The Bank of England replied only that the data posted on its Internet site for the public was "deliberately non-specific." But it had been fairly specific, and had given a number quite different from the number in the annual report. Sensing its vulnerability, the Bank of England concluded its brief statement arrogantly and defensively: "The bank will not be offering any further comment on this matter."
The specific questions that GATA has raised and that have been deflected by central banks are posted at our Internet site and remain available to any serious financial journalist or gold investor:
As long as central banks refuse to answer some basic questions about their involvement in the gold market, it must be concluded that they have much to hide.
Why does all this matter? How and when will it end?

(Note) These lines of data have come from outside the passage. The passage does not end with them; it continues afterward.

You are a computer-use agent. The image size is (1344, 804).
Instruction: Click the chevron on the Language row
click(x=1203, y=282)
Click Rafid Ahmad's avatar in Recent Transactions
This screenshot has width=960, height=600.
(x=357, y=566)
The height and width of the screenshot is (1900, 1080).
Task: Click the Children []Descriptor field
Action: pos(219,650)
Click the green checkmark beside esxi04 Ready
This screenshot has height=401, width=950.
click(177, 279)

It matters because the rigging of the gold market is the rigging that facilitates the rigging of all markets -- part of a much broader scheme by which a secretive and unelected elite in the United States controls the value of all capital, labor, goods, and services in the world -- controls the value of everything and impairs or destroys all markets everywhere and thus hinders humanity's progress.
This is an utterly totalitarian and parasitic system. It is also just the latest manifestation of the everlasting war of the financial class against the producing class, only it is hidden well enough that the producing class hasn't yet figured it out.
This system may end in various ways.
First it's a question of world politics at the highest levels.
The system may end at the insistence of the developing world with an official worldwide revaluation of gold and gold's formal restoration to the international monetary system.
Or the system may end when one country pulls the plug on it, exchanging U.S. government bonds for more gold than is available.
Or the system may end as part of a plan by central banks to avert the catastrophic debt deflation that now threatens the world.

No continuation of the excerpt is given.